= Directions =
Take the line that contains "Tributi, finanze e" and each line after it to the end of the material below, and return them exactly, minus the pictures.
[Opening Raw data section]
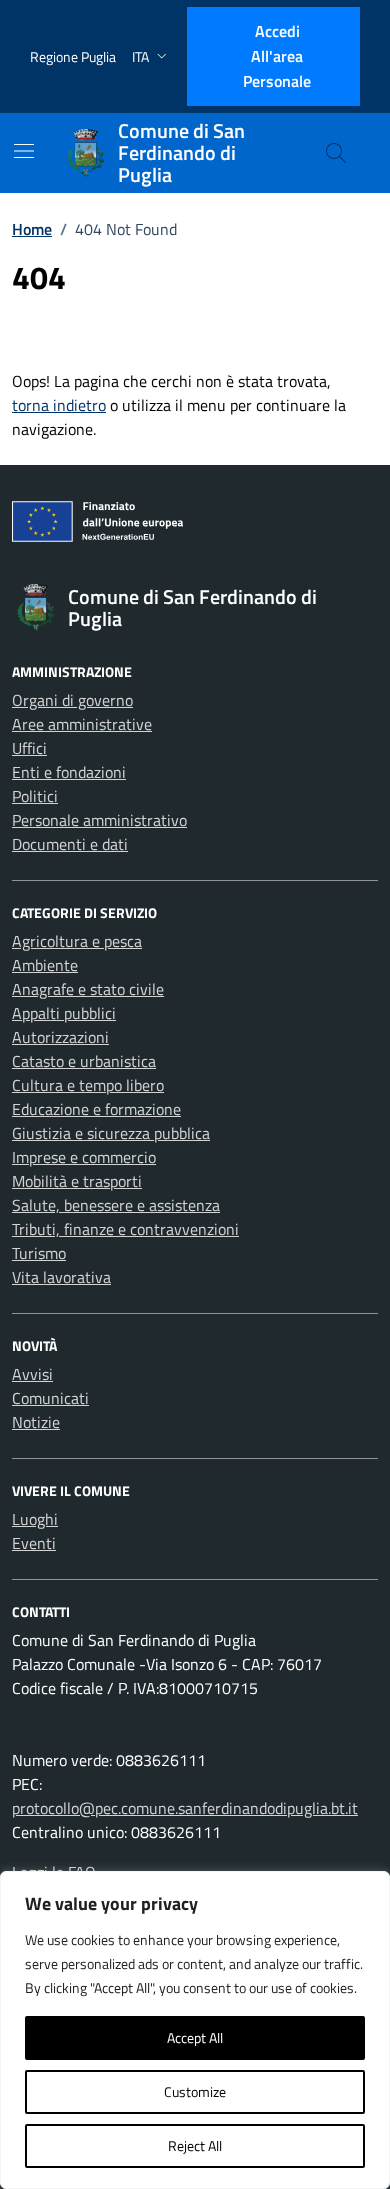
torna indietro (59, 405)
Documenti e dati (70, 844)
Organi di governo (72, 700)
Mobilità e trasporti (77, 1181)
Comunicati (50, 1398)
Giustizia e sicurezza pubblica (111, 1133)
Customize (195, 2091)
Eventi (34, 1543)
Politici (35, 796)
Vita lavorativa (61, 1277)
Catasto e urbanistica (84, 1061)
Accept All (195, 2037)
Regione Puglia (73, 56)
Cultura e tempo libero (88, 1085)
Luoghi (35, 1519)
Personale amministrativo (99, 820)
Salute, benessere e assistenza (116, 1205)
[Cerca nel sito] (336, 153)
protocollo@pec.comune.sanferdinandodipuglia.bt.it (185, 1808)
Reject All (195, 2145)
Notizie (36, 1422)
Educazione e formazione (96, 1109)
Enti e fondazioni (69, 772)
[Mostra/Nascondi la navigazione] (24, 151)
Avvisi (32, 1374)
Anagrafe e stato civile (88, 989)
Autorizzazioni (60, 1037)
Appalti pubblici (64, 1013)
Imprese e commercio (84, 1157)
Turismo (39, 1253)
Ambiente (45, 965)
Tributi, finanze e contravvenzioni (125, 1229)
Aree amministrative (82, 724)
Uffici (29, 748)
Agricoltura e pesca (77, 941)
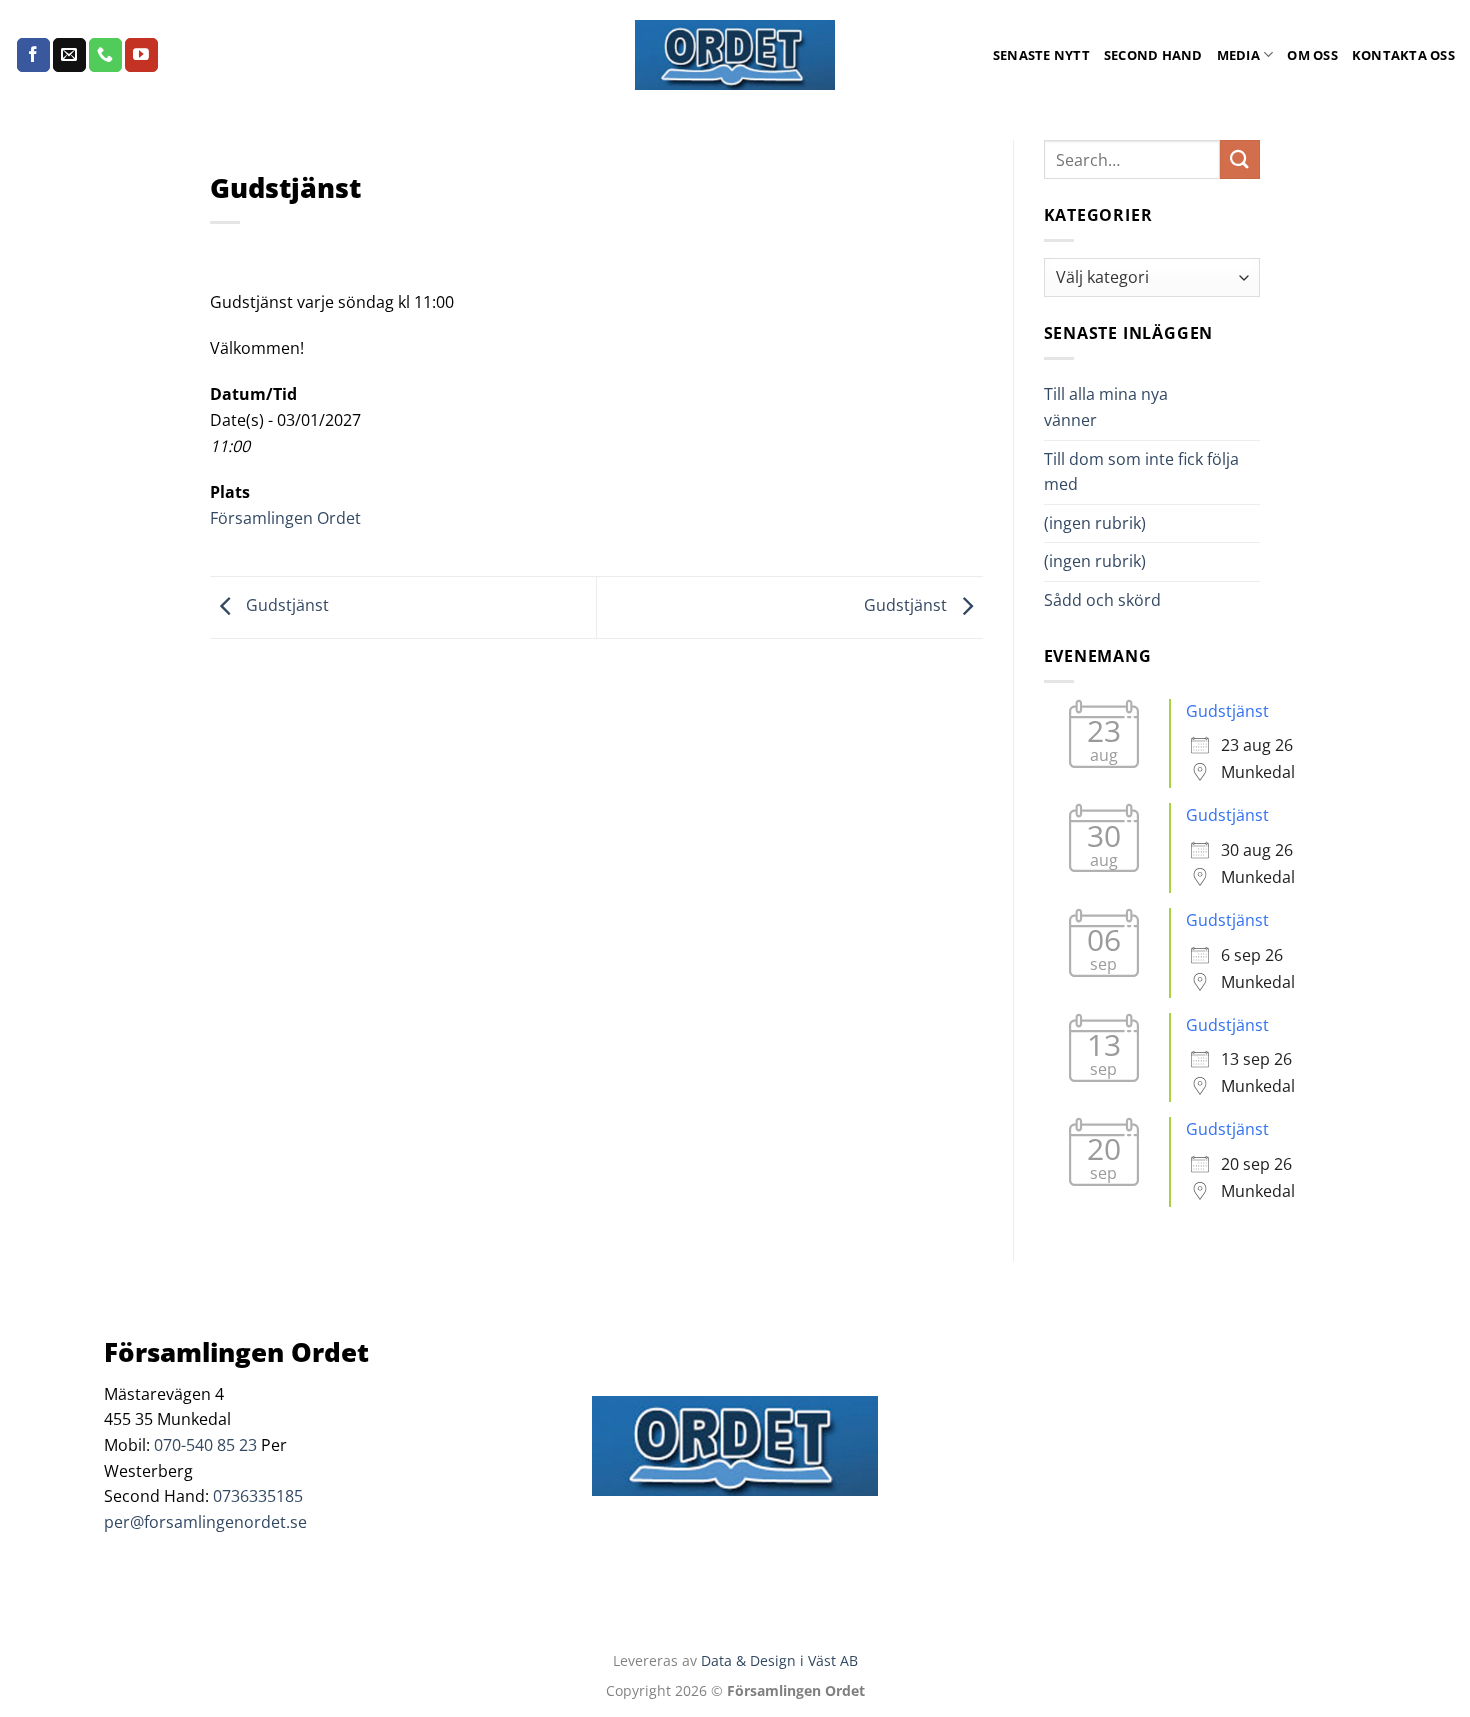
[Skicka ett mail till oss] (69, 55)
[Closing Raw data section]
= Result of the task =
Tributi, finanze e contravvenzioni (125, 1229)
Aree amministrative (82, 724)
Uffici (29, 748)
Agricoltura e pesca (77, 941)
[Skicka ett mail till oss] (69, 55)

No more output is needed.